We are also becoming more sensitive to needs around us, none more so than the need to feed.

The fight against hunger as become a nationwide-endorsed cause. Hands for Hunger, Lend A Hand, RBPF efforts, The Salvation Army, Great Commission Ministries are all working harder than ever to meet the demand while what started out as a network engaging a handful of churches looking for support only seven years ago has grown into the emerging star of feeding programs in The Bahamas. The Bahamas Feeding Network (BFN) mirrors the operations of Feed America, referred to as the gold standard of feeding programs in the U.S. This week Feed America reported it was helping a network of 220 organizations, Bahamas Feeding Network some 110. That is pretty amazing. Although BFN’s network varies from 70 to over 100 on a monthly basis, the work it does through a team of volunteers is so inspiring that it is a model of human kindness and good that should make all of us appreciate how The Bahamas can shine in a time of need. This week, BFN, which has converted from cooking more than 5,000 hot meals a week to distributing food parcels, coupons and gift cards, was rewarded with major donations, $50,000 in two tranches of $25,000 each from the Lyford Cay Foundation and $10,000 from the Nassau Jewish Community. During normal times, Royal Caribbean provides almost all its food. An underlying part of BFN’s success is the fact that every penny contributed goes directly to food with all administrative costs being borne by an anonymous donor since the day it was launched. Our willingness to envelop the need to feed is another success story energized by COVID-19. And the attention to hunger and food security will mean the latter will be treated with the vigour it requires going forward. We will lessen our dependence on others for what lands in our fridge and on our table and on those thousands of tables in hotels.

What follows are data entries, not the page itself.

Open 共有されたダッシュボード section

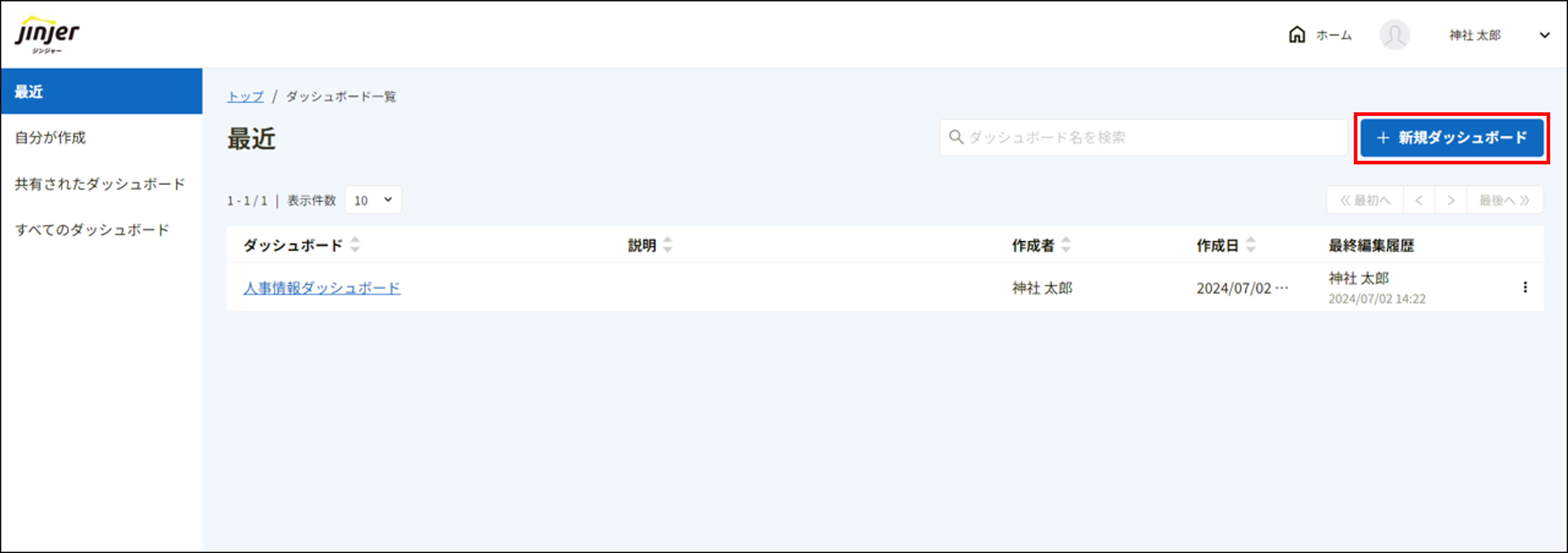(x=100, y=183)
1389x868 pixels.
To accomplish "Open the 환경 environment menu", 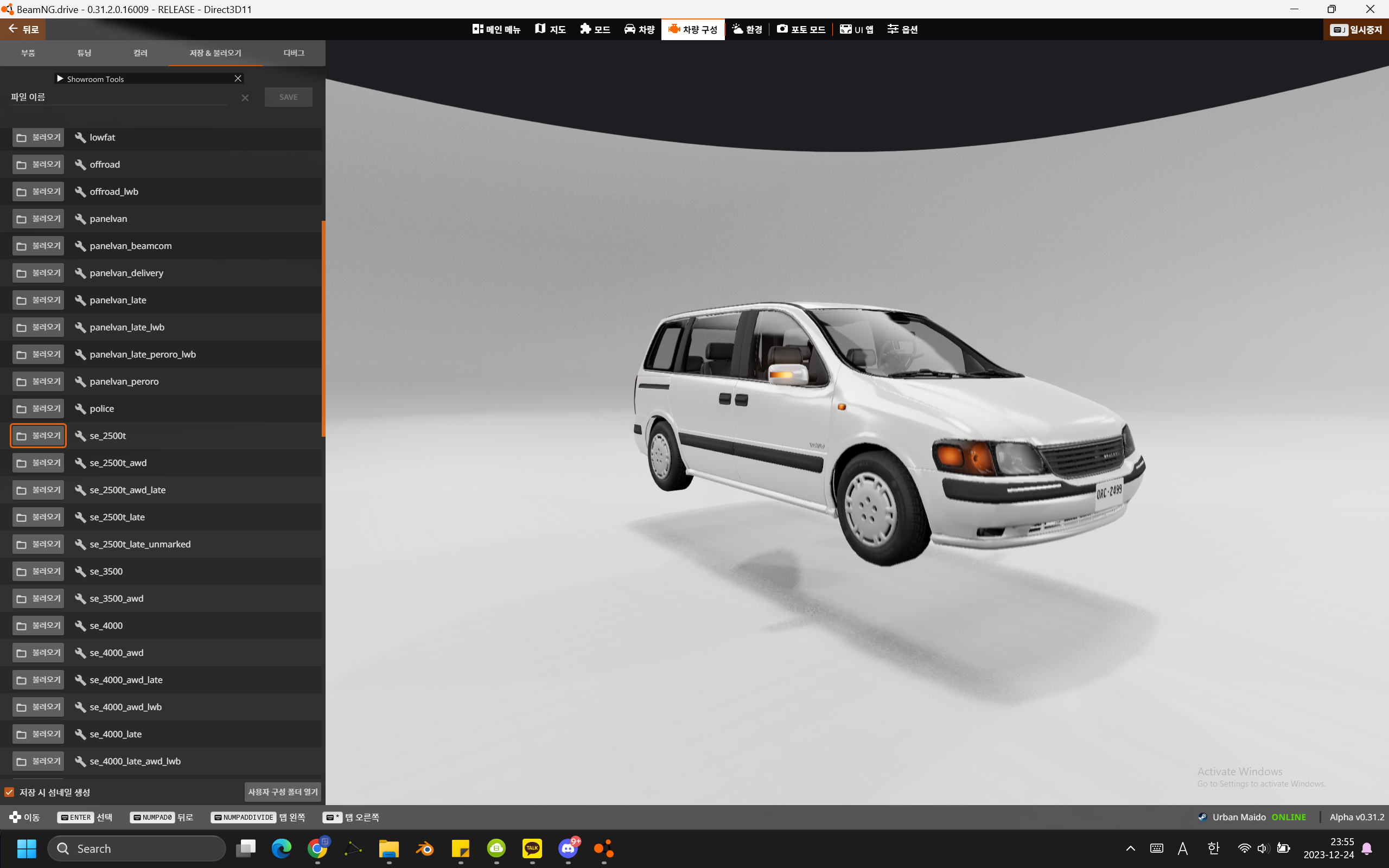I will pos(747,29).
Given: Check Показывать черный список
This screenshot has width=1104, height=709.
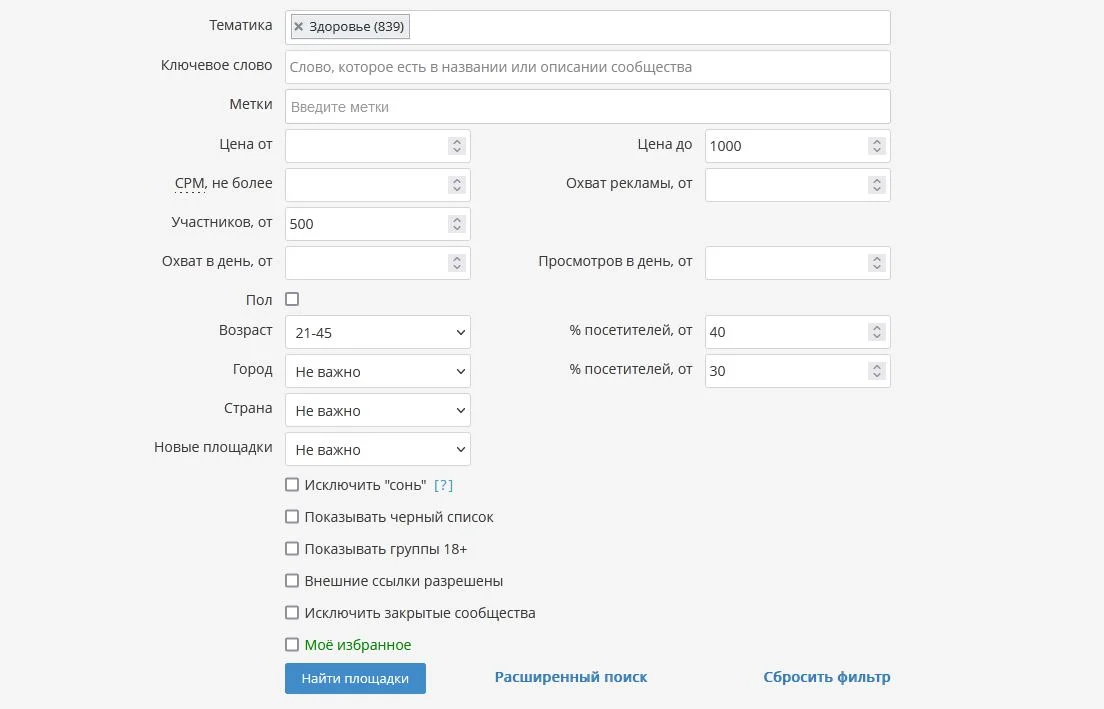Looking at the screenshot, I should [x=292, y=517].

People are getting better at social distancing, making it easier to re-start construction and development. If BPL is able to place crews on the road for tree trimming, getting huge limbs off power poles ahead of hurricane season, would it not be plausible to allow construction to re-start its engines, still maintaining social distancing. Materials can be sanitized. An inspector could be placed on a construction site with authority to shut it down for violations. If it can be done in the Family Islands, we can only suggest, let’s give it a try in New Providence.

And amidst all the fussing about what’s wrong, let’s also take a minute every day to say thank you to all the frontline workers who put their lives on the line every day. Thank you, thank you and thank you.

As for those frailties the crisis has shone a light on, we all know what they are. Let’s just work on making them better and stop waiting for others to do it for us. After all, if we can hold Tango and groom his overgrown furry, droopy ears, we can do just about anything.

If ever you doubted Bahamian artistic talent…


So many great Bahamian artists of every genre have left us – in fine arts Brent Malone, Amos Ferguson, Jackson Burnside, in performing arts, Ronnie Butler, King Eric, Mdeez, most recently singer songwriter Eric Minns. But if you want to find reason for hope, you don’t have to look any further than #36, The Central Bank’s 36th edition of the National Arts Competition.  With both open category and high school competition, with lay-out compiled by relatively new Central Bank curator Ulrich Volges and photographs by the unstoppable Roland Rose and others, the coffee table catalogue is filled with artwork that could stand up to almost any world standard. Watch for more work by Christina Wong who competed in the open category and St. Andrew’s student Makeda Smith. And check out the catalogue online as there were only 400 printed. The competition awards ceremony took place last November under the patronage of Cornelius A. Smith, Governor General, but looking at the images months later will lift your spirits at a time when a little lift is especially welcome.